**EXERCISE DETAILS**
Copy each of the rows below without changing a single character.

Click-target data
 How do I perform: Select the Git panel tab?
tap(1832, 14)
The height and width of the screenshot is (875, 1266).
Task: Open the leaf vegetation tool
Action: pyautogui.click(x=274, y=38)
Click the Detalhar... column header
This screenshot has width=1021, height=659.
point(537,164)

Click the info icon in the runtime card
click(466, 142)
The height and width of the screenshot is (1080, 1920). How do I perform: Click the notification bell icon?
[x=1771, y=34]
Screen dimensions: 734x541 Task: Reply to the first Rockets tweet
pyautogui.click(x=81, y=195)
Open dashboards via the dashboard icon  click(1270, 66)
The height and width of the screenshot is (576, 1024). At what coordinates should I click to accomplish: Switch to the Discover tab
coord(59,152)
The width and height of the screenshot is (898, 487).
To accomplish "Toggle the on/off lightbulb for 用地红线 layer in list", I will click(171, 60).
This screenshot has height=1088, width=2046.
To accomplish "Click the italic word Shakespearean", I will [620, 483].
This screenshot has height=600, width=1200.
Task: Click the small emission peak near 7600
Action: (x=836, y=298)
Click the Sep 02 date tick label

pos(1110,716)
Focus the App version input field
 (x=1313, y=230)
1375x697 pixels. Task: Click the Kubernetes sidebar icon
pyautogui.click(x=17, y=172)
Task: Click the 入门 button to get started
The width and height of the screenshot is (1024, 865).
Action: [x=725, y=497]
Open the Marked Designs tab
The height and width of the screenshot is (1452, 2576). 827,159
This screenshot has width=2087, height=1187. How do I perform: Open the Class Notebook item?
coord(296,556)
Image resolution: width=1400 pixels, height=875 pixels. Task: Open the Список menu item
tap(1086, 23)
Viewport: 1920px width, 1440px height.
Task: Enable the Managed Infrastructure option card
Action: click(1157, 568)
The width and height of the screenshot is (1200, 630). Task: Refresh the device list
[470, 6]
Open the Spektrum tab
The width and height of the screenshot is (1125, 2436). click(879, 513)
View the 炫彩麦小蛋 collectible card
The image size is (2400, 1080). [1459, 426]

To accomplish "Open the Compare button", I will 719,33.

**SOLUTION FOR THIS EXERCISE**
 How do I perform: Select the Git panel tab?
tap(1832, 14)
The height and width of the screenshot is (875, 1266).
Task: Open the leaf vegetation tool
Action: pyautogui.click(x=274, y=38)
Click the Detalhar... column header
This screenshot has width=1021, height=659.
point(537,164)

Click the info icon in the runtime card
click(466, 142)
The height and width of the screenshot is (1080, 1920). How do I perform: Click the notification bell icon?
[x=1771, y=34]
Screen dimensions: 734x541 Task: Reply to the first Rockets tweet
pyautogui.click(x=81, y=195)
Open dashboards via the dashboard icon  click(1270, 66)
The height and width of the screenshot is (576, 1024). At what coordinates should I click to accomplish: Switch to the Discover tab
coord(59,152)
The width and height of the screenshot is (898, 487).
To accomplish "Toggle the on/off lightbulb for 用地红线 layer in list", I will click(171, 60).
This screenshot has height=1088, width=2046.
To accomplish "Click the italic word Shakespearean", I will [620, 483].
This screenshot has height=600, width=1200.
Task: Click the small emission peak near 7600
Action: (x=836, y=298)
Click the Sep 02 date tick label

pos(1110,716)
Focus the App version input field
 (x=1313, y=230)
1375x697 pixels. Task: Click the Kubernetes sidebar icon
pyautogui.click(x=17, y=172)
Task: Click the 入门 button to get started
The width and height of the screenshot is (1024, 865).
Action: [x=725, y=497]
Open the Marked Designs tab
The height and width of the screenshot is (1452, 2576). 827,159
This screenshot has width=2087, height=1187. How do I perform: Open the Class Notebook item?
coord(296,556)
Image resolution: width=1400 pixels, height=875 pixels. Task: Open the Список menu item
tap(1086, 23)
Viewport: 1920px width, 1440px height.
Task: Enable the Managed Infrastructure option card
Action: click(1157, 568)
The width and height of the screenshot is (1200, 630). Task: Refresh the device list
[470, 6]
Open the Spektrum tab
The width and height of the screenshot is (1125, 2436). click(879, 513)
View the 炫彩麦小蛋 collectible card
The image size is (2400, 1080). [1459, 426]

To accomplish "Open the Compare button", I will 719,33.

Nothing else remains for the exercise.